Gradient Descent Doesn't Know Where the Minimum Is: It Only Knows Which Way Is Down

gradient-descent optimization momentum stochastic-gradient-descent math

Backpropagation tells you the gradient: how much each weight should change to reduce the cost. Gradient Descent is the algorithm that actually uses that gradient to update the weights, and its entire job is to minimize the cost function using exactly two pieces of information: which direction reduces the cost, and how big a step to take in that direction. The step size is the learning rate. Set it too high and you overshoot the minimum, bouncing around instead of settling. Set it too low and convergence crawls.

The three variants differ only in how much data they look at before taking that step.

Batch Gradient Descent computes the gradient using the entire training dataset on every single iteration: $x_{new} = x_{old} - (\eta \times \text{slope of entire data})$ . This gives the most stable, accurate direction, but it's slow to converge and memory-hungry, since every step requires touching every row.

Stochastic Gradient Descent goes to the opposite extreme: one training example per iteration. $x_{new} = x_{old} - (\eta \times \text{slope of one row})$ . Convergence is noisier since each step is based on a single, possibly unrepresentative, data point, but each step is cheap and memory usage stays low.

Mini-Batch Gradient Descent splits the difference: a small batch of rows per iteration instead of one or all. It's the compromise that's actually used in practice almost everywhere, because it keeps the stability of batch descent without the memory cost.
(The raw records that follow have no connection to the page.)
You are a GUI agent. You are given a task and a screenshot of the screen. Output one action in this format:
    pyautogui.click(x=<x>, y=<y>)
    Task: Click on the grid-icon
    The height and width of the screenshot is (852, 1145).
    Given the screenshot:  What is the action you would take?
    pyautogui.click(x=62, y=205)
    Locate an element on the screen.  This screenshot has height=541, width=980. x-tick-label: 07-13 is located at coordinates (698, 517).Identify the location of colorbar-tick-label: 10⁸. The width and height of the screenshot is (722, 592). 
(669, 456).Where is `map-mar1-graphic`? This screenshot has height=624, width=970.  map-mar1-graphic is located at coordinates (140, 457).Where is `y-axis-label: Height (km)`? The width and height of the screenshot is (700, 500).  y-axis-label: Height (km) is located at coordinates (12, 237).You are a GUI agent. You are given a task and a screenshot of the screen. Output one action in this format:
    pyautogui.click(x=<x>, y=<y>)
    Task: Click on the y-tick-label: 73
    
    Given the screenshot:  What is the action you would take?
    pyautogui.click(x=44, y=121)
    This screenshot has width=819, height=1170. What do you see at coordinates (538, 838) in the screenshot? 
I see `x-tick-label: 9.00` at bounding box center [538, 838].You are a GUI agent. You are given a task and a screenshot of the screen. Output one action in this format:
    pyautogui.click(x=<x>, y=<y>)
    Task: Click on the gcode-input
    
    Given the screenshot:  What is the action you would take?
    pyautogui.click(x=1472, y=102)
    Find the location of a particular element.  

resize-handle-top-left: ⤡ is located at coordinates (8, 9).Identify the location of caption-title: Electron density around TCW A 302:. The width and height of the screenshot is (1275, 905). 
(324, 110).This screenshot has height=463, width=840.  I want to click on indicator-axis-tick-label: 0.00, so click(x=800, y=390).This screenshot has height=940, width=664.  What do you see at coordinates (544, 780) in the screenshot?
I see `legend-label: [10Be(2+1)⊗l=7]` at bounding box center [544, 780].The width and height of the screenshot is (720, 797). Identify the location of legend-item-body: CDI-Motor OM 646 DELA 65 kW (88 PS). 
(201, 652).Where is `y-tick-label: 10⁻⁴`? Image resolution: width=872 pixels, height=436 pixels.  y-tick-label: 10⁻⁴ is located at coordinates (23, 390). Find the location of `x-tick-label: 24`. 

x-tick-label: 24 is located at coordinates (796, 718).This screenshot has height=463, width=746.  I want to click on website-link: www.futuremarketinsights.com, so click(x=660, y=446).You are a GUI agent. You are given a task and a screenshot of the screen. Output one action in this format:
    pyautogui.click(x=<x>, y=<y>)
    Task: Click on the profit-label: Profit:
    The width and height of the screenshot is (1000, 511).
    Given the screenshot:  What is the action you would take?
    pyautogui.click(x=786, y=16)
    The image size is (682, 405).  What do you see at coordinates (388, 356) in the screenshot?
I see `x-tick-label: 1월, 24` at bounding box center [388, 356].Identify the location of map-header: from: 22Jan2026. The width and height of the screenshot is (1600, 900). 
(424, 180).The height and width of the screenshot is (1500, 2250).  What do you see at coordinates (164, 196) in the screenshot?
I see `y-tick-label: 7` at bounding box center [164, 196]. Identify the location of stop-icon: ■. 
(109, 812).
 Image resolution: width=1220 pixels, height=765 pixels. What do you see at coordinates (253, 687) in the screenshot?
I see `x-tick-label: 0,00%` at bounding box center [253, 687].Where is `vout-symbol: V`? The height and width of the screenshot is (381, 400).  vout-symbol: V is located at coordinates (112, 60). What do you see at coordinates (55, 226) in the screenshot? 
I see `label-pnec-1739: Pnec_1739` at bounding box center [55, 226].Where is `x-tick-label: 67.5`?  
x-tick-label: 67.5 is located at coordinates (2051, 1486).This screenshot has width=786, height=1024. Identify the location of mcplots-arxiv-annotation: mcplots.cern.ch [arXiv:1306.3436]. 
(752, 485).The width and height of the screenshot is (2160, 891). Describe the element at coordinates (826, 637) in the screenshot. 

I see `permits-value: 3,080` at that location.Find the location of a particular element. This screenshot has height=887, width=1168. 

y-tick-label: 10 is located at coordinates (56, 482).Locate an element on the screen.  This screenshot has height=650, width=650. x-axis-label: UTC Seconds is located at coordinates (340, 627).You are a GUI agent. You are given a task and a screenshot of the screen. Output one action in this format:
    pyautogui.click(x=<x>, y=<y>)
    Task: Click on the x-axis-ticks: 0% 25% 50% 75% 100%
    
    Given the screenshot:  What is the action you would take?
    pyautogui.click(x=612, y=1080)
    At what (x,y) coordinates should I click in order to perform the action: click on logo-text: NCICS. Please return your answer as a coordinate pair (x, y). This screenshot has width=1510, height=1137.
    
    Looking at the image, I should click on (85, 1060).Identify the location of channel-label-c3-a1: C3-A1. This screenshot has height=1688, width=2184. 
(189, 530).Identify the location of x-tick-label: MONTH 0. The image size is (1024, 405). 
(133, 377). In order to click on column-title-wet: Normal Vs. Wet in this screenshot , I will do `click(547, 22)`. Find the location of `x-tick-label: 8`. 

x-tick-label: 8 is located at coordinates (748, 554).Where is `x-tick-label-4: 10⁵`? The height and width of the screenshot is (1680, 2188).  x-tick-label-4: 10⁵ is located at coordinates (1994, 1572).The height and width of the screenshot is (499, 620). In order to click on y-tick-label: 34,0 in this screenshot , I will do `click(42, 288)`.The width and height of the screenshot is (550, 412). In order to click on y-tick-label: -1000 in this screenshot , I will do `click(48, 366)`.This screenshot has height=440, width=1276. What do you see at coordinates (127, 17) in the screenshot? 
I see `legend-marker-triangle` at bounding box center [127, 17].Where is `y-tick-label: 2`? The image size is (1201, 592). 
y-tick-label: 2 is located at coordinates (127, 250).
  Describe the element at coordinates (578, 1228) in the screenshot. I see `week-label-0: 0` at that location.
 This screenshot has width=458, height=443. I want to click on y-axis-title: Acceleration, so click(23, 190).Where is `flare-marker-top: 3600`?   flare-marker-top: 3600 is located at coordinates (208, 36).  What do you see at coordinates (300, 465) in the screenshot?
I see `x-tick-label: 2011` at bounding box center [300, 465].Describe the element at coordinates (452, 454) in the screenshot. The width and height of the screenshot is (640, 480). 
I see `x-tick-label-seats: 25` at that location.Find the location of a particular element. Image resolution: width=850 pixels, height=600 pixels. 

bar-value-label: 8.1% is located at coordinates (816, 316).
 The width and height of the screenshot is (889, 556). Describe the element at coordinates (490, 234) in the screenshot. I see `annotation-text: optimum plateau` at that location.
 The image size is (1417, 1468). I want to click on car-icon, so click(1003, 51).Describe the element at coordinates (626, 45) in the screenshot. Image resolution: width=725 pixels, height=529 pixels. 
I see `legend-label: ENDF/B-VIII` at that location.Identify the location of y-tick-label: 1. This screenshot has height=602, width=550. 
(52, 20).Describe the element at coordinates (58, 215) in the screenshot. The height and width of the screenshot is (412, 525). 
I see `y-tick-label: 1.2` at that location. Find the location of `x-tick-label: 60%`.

Plain gradient descent has a real weakness: it can oscillate badly across steep, narrow valleys in the cost surface. Momentum fixes this by giving the update a memory of past movement, the same way a ball rolling downhill keeps some of its speed instead of resetting at every step:

v_{new} = \gamma \cdot v_{old} + \eta \cdot \nabla J(\theta) \qquad \theta_{new} = \theta_{old} - v_{new}

Nesterov Accelerated Gradient improves on this further by looking ahead before computing the gradient: first estimate where momentum would carry you ( $\theta_{lookahead} = \theta_{old} - \gamma v_{old}$ ), compute the gradient at that future point instead of the current one, then update velocity and parameters using that lookahead gradient. It converges faster than plain momentum precisely because it's reacting to where it's about to be, not where it already was. AdaGrad, Adam, and RMSProp push this idea one step further, adapting the learning rate per parameter instead of using one global $\eta$ , but that's a story for another day.